Essa é outra “fenda” que vejo na zona euro: a política, com a extrema-direita a chegar ao Governo na Itália, na Suécia; Macron em França a perder a maioria absoluta; na Alemanha Olaf Scholz e o SPD estão com as piores sondagens de sempre… Tememos que neste contexto de subida das taxas de juro isso poderá, a dada altura, colocar em perigo a união que existiu entre os Estados-membros quando surgiu a pandemia. É por isso que acreditamos que o euro vai continuar sob pressão, sobretudo face ao dólar. E também é por isso que achamos que as ações europeias estão menos atrativas do que os EUA, muito embora estejam a negociar com avaliações mais contidas do que as ações norte-americanas.
Evitar o euro, investir mais nos EUA do que na Europa.
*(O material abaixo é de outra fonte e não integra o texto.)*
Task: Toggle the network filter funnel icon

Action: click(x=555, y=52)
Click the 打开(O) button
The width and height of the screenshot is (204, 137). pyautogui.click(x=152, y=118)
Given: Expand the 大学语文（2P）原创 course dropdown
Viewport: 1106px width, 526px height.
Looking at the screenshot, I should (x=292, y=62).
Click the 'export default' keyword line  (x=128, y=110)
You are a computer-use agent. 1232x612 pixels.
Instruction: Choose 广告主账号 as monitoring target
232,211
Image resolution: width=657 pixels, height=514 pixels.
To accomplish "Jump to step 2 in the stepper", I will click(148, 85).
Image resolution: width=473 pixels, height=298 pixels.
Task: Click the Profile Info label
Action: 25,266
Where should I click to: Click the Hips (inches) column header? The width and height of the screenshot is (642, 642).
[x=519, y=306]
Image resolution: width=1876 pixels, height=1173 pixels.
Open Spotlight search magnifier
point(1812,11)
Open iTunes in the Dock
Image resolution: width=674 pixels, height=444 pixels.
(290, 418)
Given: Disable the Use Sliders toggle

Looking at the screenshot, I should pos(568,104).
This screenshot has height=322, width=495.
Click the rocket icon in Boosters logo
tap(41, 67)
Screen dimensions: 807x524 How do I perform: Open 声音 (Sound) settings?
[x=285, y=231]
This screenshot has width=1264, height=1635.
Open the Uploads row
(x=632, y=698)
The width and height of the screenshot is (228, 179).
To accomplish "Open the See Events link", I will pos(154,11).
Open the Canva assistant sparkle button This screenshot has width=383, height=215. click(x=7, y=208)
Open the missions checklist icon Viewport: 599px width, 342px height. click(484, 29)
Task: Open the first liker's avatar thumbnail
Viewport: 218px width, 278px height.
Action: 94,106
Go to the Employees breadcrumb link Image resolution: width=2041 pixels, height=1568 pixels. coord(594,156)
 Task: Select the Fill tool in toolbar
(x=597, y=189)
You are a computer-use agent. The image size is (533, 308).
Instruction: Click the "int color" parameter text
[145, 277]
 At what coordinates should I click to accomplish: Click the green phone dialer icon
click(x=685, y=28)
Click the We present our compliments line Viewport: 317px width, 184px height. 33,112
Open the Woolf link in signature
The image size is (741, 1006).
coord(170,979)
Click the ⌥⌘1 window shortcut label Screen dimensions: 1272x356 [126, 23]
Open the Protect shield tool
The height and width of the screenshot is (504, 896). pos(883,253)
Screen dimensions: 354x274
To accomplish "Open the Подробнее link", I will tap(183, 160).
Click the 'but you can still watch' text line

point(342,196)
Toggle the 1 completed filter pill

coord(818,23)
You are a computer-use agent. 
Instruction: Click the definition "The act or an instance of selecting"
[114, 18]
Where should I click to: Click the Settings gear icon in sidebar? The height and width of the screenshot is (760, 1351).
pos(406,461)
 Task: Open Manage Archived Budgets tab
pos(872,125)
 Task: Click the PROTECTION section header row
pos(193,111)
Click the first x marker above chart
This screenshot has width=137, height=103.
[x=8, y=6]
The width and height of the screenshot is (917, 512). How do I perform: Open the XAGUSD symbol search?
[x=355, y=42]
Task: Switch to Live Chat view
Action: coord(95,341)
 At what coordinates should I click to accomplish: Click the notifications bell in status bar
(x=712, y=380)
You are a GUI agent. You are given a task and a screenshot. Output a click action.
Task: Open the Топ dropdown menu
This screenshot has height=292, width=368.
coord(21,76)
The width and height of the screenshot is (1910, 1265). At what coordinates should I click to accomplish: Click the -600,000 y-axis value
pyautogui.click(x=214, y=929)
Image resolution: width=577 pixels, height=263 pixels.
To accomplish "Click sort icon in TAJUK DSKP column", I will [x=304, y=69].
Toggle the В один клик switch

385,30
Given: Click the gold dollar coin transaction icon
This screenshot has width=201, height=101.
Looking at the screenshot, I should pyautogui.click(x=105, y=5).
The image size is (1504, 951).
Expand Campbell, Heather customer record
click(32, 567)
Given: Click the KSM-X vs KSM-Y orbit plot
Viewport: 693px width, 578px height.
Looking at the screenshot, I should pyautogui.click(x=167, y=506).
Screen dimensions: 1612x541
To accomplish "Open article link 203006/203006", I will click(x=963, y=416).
As bolsas têm vivido meses turbulentos, quando poderão recuperar?
Num cenário de recessão, o que eu digo sempre aos clientes é que apenas é necessário adaptar os seus investimentos: apostar mais em setores defensivos como a saúde, telecomunicações, retalhistas etc; e apostar menos em empresas tecnológicas, ações chamadas “de crescimento”, que são mais penalizadas num cenário de taxas de juro mais elevadas. Porém, quando se olha para os mercados acionistas, historicamente a pior parte do ciclo é sempre aquele momento em que se antecipa a recessão. Depois desse momento, o que a experiência nos mostra é que é aí que se deve recomeçar a investir, precisamente no momento em que se entra oficialmente na recessão. Porque a dada altura os mercados vão passar a prever a saída da recessão, começam a ver a luz ao fundo do túnel. Os únicos riscos são o perigo de haver erros na política (monetária ou governamental) e o risco de haver um cenário mais negativo na guerra.